*Problem*
Reproduce verbatim everything in the passage on the Archegos collapse from "A family office manages" down to "usual ownership filings.".

Archegos Collapse: $36B Family Office Implodes

The Archegos collapse was the sudden March 2021 implosion of Archegos Capital Management, the family office of trader Sung Kook "Bill" Hwang. Using total return swaps, Hwang built hidden, concentrated stakes worth roughly $160 billion in exposure on a portfolio later valued near $36 billion, then defaulted when a few of those stocks dropped. The unwind cost global banks more than $10 billion in a week and put Hwang in prison.

Key Takeaways

  • A family office quietly built about $160 billion in stock exposure using total return swaps before defaulting.
  • Hidden swaps let Hwang hold huge positions banks could not see across one another.
  • The March 2021 fire sale cost banks over $10 billion, including $5.5 billion at Credit Suisse.
  • Bill Hwang was convicted in 2024 and sentenced to 18 years in prison.

Background

A family office manages one wealthy family's own money and faces far lighter disclosure rules than a hedge fund taking outside capital. Archegos Capital Management was exactly that, run by Bill Hwang after his earlier firm, Tiger Asia, settled U.S. and Hong Kong actions over insider dealing. Archegos managed Hwang's personal fortune, so it filed almost nothing public about its holdings.

That opacity was the point. Hwang did not buy most of his stocks outright. Instead, Archegos used total return swaps, contracts in which a bank holds the actual shares and pays the client the gain (or charges the loss) on the position in exchange for a fee. The client posts only a margin slice up front, and because the bank is the registered owner, the client's stake never shows up in the usual ownership filings.

The strategy concentrated, rather than spread, risk. According to the SEC, from March 2020 to March 2021 Archegos grew from about $1.5 billion in value with roughly $10 billion in exposure to a value of more than $36 billion with about $160 billion in exposure at its peak. Hwang funneled that buying power into a short list of names, including ViacomCBS, Discovery, Baidu, Tencent Music, GSX Techedu, and Vipshop.

Each bank saw only the slice of Archegos it traded with. No single counterparty saw the full $160 billion picture, and Archegos worked to keep it that way.

What Happened

The acute phase lasted barely a week. The trigger was ordinary: a couple of Hwang's most concentrated positions fell, margin calls followed, and the leverage did the rest.

  • March 2020 to March 2021: Archegos builds its book, growing from about $1.5 billion in value to more than $36 billion, per the SEC.
  • Week of March 22, 2021: Archegos's largest long positions decline sharply, triggering margin calls from swap counterparties totaling over $13 billion, per the CFTC.
  • March 24, 2021: ViacomCBS prices a stock sale and its shares fall, hitting one of Archegos's biggest holdings.
  • March 25, 2021: Archegos defaults on margin calls it cannot meet, the date Credit Suisse cites for the default.
  • March 26, 2021: Goldman Sachs and others begin selling Archegos's positions in large pre-market block trades; ViacomCBS and Discovery each fall about 27 percent that Friday, per contemporaneous reporting.
  • Late March 2021: Banks race to liquidate; Goldman alone sold roughly $10.5 billion of stock across two days of blocks, per contemporaneous reporting.
  • Week of March 26, 2021: Hwang and his family office are identified publicly as the seller behind the blocks.

*Raw records*
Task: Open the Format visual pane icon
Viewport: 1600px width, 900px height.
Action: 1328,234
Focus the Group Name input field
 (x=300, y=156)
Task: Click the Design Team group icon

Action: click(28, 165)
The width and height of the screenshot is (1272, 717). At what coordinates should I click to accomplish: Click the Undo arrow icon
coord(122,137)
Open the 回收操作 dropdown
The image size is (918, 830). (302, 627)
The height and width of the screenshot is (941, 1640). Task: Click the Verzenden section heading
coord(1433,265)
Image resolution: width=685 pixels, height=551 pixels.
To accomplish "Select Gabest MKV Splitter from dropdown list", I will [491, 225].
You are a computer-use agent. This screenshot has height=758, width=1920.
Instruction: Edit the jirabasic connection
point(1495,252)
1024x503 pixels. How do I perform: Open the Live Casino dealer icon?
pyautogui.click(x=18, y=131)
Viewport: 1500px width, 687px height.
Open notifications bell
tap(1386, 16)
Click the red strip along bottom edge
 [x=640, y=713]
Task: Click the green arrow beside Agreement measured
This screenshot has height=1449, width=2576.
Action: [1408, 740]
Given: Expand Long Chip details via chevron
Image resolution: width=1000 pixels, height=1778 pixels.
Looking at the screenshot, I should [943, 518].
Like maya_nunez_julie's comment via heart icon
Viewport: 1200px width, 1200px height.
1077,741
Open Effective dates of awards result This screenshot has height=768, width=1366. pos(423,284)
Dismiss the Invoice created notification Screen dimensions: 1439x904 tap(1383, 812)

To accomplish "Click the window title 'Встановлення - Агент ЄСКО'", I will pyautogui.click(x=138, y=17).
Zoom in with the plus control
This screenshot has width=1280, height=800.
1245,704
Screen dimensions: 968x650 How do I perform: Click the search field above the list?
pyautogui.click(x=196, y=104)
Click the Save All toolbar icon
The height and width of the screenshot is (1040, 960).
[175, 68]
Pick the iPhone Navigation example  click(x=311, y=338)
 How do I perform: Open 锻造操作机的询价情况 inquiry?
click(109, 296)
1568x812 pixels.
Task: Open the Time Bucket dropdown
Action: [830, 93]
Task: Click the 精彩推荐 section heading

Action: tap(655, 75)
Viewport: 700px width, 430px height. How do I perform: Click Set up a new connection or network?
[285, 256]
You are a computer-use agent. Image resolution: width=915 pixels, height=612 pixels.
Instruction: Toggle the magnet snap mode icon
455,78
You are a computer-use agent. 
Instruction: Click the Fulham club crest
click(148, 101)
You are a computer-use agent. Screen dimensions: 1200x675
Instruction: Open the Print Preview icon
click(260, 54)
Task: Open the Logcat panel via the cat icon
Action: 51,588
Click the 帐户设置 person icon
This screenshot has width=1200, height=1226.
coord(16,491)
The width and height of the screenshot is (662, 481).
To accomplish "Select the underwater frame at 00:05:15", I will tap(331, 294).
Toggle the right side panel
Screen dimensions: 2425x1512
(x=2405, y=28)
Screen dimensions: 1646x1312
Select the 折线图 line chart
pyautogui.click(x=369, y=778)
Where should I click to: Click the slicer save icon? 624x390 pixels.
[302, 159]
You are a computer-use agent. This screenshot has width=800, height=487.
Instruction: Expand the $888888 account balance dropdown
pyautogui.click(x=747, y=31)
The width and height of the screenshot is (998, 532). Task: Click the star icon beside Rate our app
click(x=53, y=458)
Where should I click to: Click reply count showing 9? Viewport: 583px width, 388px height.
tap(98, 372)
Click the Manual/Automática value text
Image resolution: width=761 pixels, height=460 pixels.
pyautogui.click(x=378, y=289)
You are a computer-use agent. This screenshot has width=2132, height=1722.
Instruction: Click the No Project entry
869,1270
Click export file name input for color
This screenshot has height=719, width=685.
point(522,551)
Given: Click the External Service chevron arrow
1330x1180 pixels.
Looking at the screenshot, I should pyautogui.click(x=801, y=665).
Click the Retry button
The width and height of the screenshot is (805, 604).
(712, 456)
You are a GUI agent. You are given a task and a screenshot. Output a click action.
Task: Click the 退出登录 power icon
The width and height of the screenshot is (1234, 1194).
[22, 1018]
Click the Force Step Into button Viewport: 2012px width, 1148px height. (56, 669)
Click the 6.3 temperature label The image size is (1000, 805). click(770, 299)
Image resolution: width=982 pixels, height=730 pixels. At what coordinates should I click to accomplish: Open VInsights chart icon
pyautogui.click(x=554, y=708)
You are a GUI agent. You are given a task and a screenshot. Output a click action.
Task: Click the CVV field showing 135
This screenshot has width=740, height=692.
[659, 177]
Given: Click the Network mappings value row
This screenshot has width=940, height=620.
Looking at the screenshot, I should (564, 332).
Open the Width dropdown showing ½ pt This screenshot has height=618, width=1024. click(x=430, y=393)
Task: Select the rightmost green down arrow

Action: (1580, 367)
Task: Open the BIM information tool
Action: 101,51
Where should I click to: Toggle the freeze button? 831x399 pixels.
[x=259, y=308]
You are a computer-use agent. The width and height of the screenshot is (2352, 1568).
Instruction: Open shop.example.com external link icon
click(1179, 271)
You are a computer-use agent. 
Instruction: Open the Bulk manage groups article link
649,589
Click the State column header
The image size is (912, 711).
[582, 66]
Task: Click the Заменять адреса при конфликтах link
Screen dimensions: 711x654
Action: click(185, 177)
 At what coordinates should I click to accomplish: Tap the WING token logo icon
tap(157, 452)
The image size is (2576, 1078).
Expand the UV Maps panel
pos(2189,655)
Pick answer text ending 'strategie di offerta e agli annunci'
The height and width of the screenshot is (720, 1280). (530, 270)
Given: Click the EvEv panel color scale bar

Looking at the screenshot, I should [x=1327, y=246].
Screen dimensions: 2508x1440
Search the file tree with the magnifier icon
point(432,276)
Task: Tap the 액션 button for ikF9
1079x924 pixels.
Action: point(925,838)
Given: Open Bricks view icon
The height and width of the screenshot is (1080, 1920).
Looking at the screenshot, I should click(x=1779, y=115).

*Output*
A family office manages one wealthy family's own money and faces far lighter disclosure rules than a hedge fund taking outside capital. Archegos Capital Management was exactly that, run by Bill Hwang after his earlier firm, Tiger Asia, settled U.S. and Hong Kong actions over insider dealing. Archegos managed Hwang's personal fortune, so it filed almost nothing public about its holdings.

That opacity was the point. Hwang did not buy most of his stocks outright. Instead, Archegos used total return swaps, contracts in which a bank holds the actual shares and pays the client the gain (or charges the loss) on the position in exchange for a fee. The client posts only a margin slice up front, and because the bank is the registered owner, the client's stake never shows up in the usual ownership filings.